Several other scientists support the most recent ERF study.[64] Two scientists referred to the newer study in their comments regarding the potential risks to workers who produce aspartame and are exposed to it under long-term conditions. They proposed that the FDA "should consider sponsoring a prospective epidemiologic study of aspartame workers."[65]

The New Zealand Food Safety Authority (NZFSA) also questioned the validity and significance of the Ramazzini studies, stating, "These studies were conducted in a way that could not possibly have provided any information about the toxicity of aspartame – or in fact anything else in the rats’ diet. … In fact, the only conclusion that can be drawn from the results is that aspartame appears to be safe because the studies showed that those rats fed it (even at very high doses) lived as long (if not longer) as untreated rats, despite consuming up to more than 100 times the ADI every day of their lives. If aspartame was as horrendously toxic as is being claimed, it would be logical to expect the rats dosed with it to have shortened life-spans. The conclusions drawn by the researchers were clearly not backed up by their own data."[66]
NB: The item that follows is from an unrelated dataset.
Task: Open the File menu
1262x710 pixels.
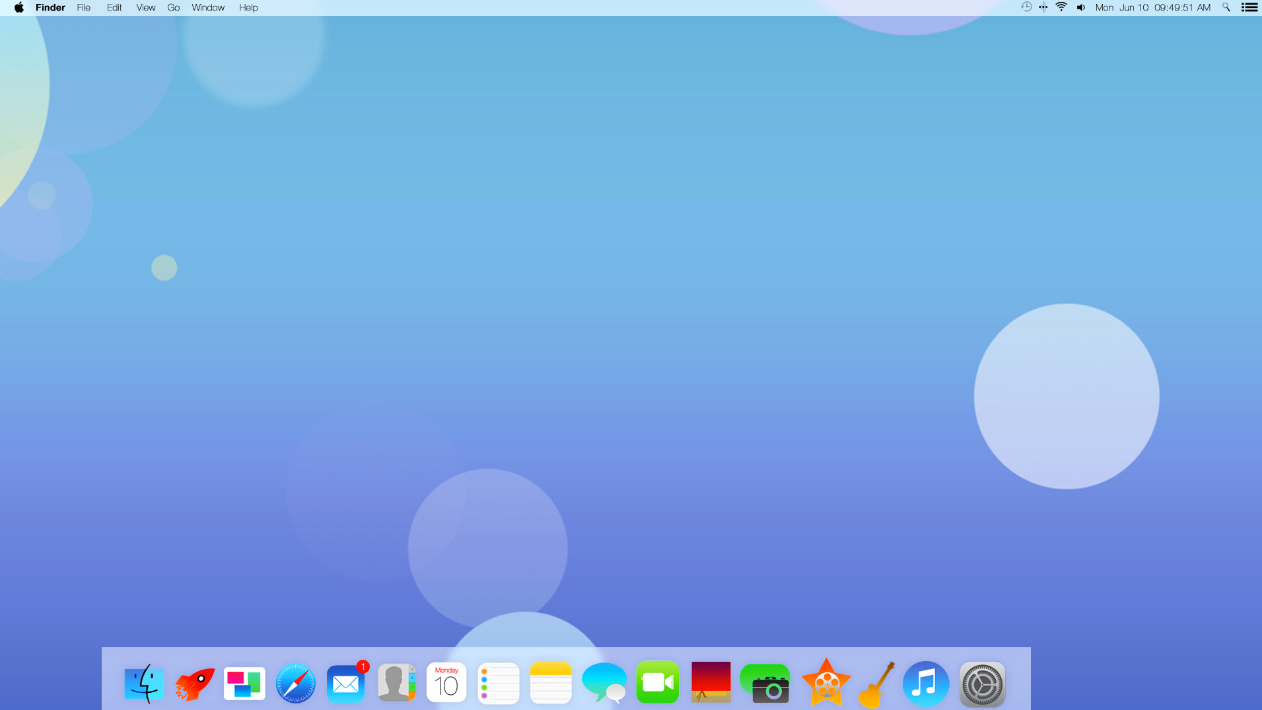Action: tap(84, 8)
Scientific studies of aspartame ingestion by humans have found no adverse effects,[55][67][68][69][70][71] but several scientists have recommended further research into postulated connections between aspartame and an increase in malignant brain tumorsfrom 1982 to 1992[72] and in lymphoma.[61] Although some reports have proposed a connection between aspartame and headache or migraine in susceptible individuals,[73][74] the overall scientific evidence indicates that aspartame does not cause headaches.[75]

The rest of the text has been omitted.